June 28, 1778 – Celebrating the 240th Anniversary of the Battle of Monmouth

This year marks the 240th anniversary of the Battle of Monmouth, an American Revolutionary War battle fought on June 28, 1778, in Monmouth County, New Jersey.  

The Continental Army under General George Washington attacked the rear of the British Army column commanded by Lieutenant General Sir Henry Clinton as they left Monmouth Court House.

At the time, the Americans were having a great deal of difficulty fighting against the British. British commander Lieutenant General Charles Cornwallis was able to seize the advantage, but George Washington’s arrival to the battlefield allowed the Americans to establish a perimeter along the hilltop.

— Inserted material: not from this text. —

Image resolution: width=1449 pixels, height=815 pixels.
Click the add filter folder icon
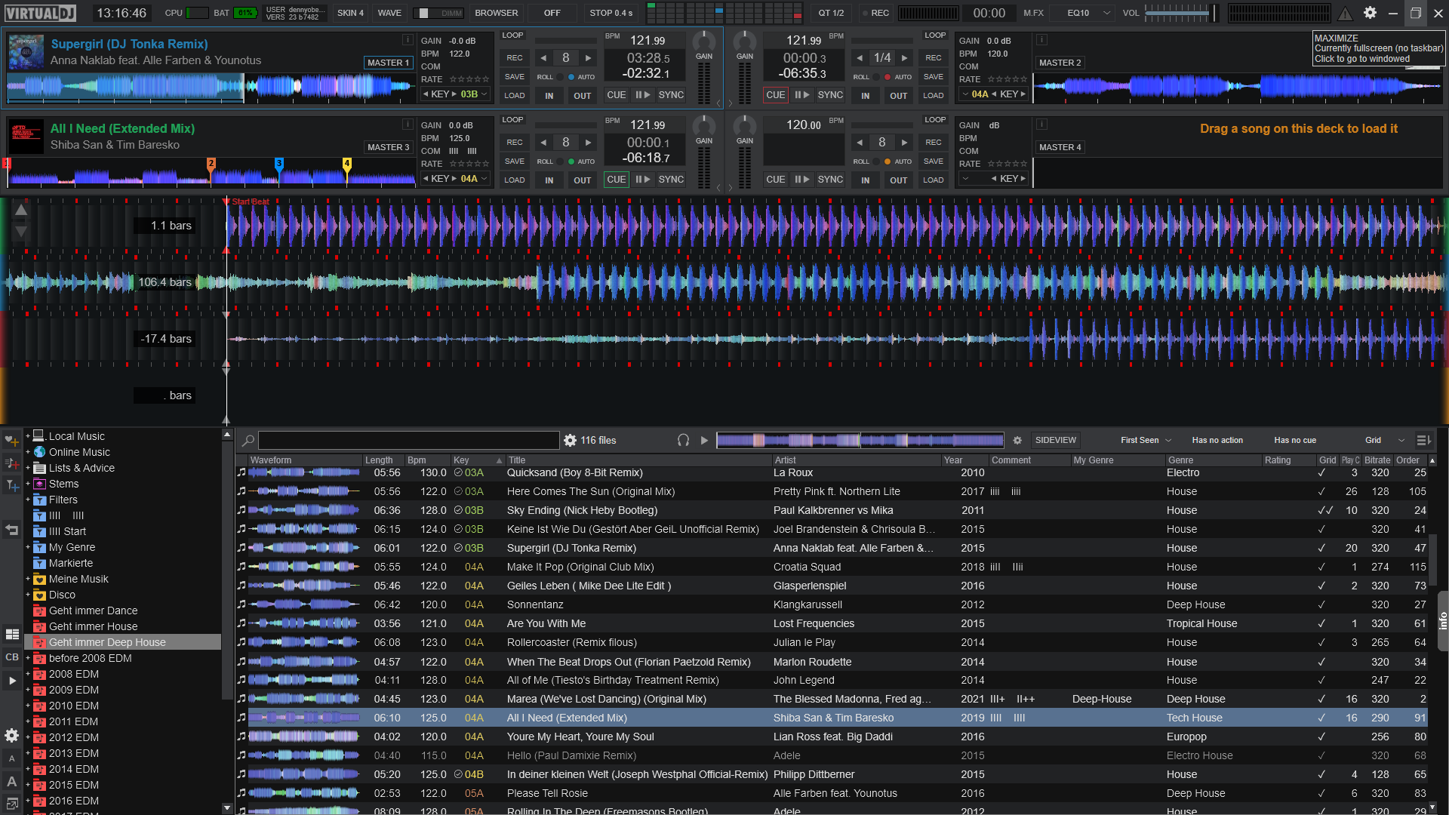pos(12,486)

Cornwallis pressed on through and captured the hill position in horrific heat.

Washington led his troops to form a new line behind a marshy position.

Major General Nathanael Greene, on nearby Combs Hill, attacked the British line, forcing Cornwallis withdraw.

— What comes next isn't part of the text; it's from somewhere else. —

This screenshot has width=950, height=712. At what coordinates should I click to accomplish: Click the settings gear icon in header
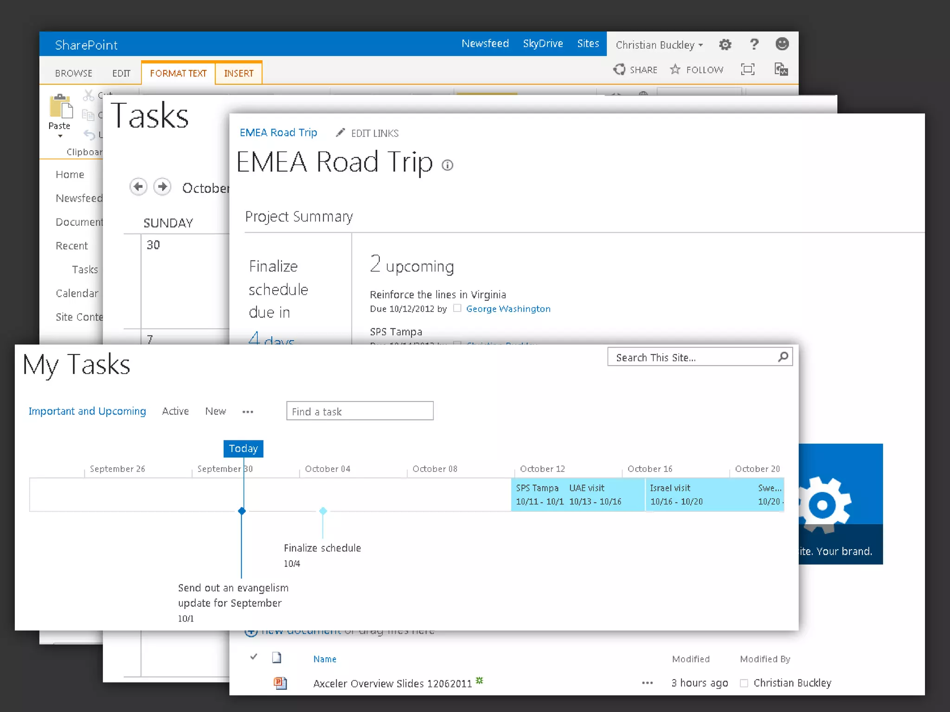(725, 45)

Washington tried to finish off Cornwallis, but nightfall came, not allowing him to finish off the British there.

Washington fought his opponent to a standstill, representing the first time that Washington’s army had achieved such a result. The battle demonstrated the growing effectiveness of the Continental Army after its six-month encampment at Valley Forge, where constant drilling under officers such as Major General Friedrich Wilhelm von Steuben, Major General Gilbert du Motier, and the Marquis de Lafayette greatly improved discipline and morale.

General George Washington’s soldiers battled the British in the longest land battle of the American Revolutionary War. It was at Monmouth that the tactics and training of von Steuben developed at Valley Forge during the prior winter proved to be a deciding factor.